I Carabinieri di Qualiano hanno arrestato, per combustione illecita di rifiuti, un 30enne della zona. L’uomo, un imprenditore agricolo, è stato sorpreso in via Ripuaria all’interno di un terreno di sua proprietà mentre dava alle fiamme tubi in plastica utilizzati per l’irrigazione dei campi.
I Militari, attirati da una colonna di fumo nero visibile a chilometri di distanza, sono immediatamente intervenuti trovando l’uomo che provava a governare le fiamme di un cumulo di plastica sistemato all’interno di una vasca da bagno. Sul posto sono stati rinvenuti altri mucchi di tubi, per 300 kg di materiale, smaltiti verosimilmente allo stesso modo.

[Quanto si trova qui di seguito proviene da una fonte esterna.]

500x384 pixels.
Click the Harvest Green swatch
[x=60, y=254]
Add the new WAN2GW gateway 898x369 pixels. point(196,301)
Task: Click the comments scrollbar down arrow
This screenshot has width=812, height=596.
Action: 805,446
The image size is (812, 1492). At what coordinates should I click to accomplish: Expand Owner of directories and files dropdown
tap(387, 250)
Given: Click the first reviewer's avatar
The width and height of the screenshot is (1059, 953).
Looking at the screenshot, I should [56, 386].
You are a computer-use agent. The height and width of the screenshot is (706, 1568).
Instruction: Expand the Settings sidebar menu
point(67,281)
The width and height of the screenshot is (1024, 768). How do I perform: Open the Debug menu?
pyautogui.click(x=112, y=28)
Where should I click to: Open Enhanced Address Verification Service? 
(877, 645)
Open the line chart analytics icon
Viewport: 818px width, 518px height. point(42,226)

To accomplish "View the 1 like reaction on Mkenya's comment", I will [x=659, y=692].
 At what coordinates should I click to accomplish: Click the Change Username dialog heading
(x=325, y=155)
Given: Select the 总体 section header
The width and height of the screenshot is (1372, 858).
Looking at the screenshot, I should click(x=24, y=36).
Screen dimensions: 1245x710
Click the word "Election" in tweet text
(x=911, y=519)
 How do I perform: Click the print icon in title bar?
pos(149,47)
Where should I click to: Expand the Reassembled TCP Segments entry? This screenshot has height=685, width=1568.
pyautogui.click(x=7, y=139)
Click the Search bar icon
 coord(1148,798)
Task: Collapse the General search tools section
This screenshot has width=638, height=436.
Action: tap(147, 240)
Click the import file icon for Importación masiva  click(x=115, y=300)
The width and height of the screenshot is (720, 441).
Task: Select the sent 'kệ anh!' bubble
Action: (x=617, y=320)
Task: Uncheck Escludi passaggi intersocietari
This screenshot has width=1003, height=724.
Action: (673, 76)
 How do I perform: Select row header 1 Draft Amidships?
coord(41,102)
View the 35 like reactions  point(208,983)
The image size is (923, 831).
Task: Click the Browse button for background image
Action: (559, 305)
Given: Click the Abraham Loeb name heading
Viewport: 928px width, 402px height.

Dopo aver domato l’incendio con mezzi di fortuna, le Forze dell’Ordine hanno sequestrato l’intero terreno. Il 30enne, invece, è stato sottoposto ai domiciliari in attesa di giudizio. Ancora una volta un incendio di rifiuti tossici, impensabile dopo tante campagne di sensibilizzazione che si possa agire in tal senso, provocando roghi distruttivi per il sistema biologico e la salute umana e animale. La raccolta differenziata, oramai di consuetudine in tutta Italia, non sempre è rispettata mettendo in difficoltà gli impianti di smaltimento. Primo fra tutti quello di Acerra, per cui il Vescovo Di Donna sta combattendo la sua battaglia con le istituzioni per cercare di valorizzare e tutelare un territorio già martoriato, tanto da essere definito ‘Terra dei Fuochi’.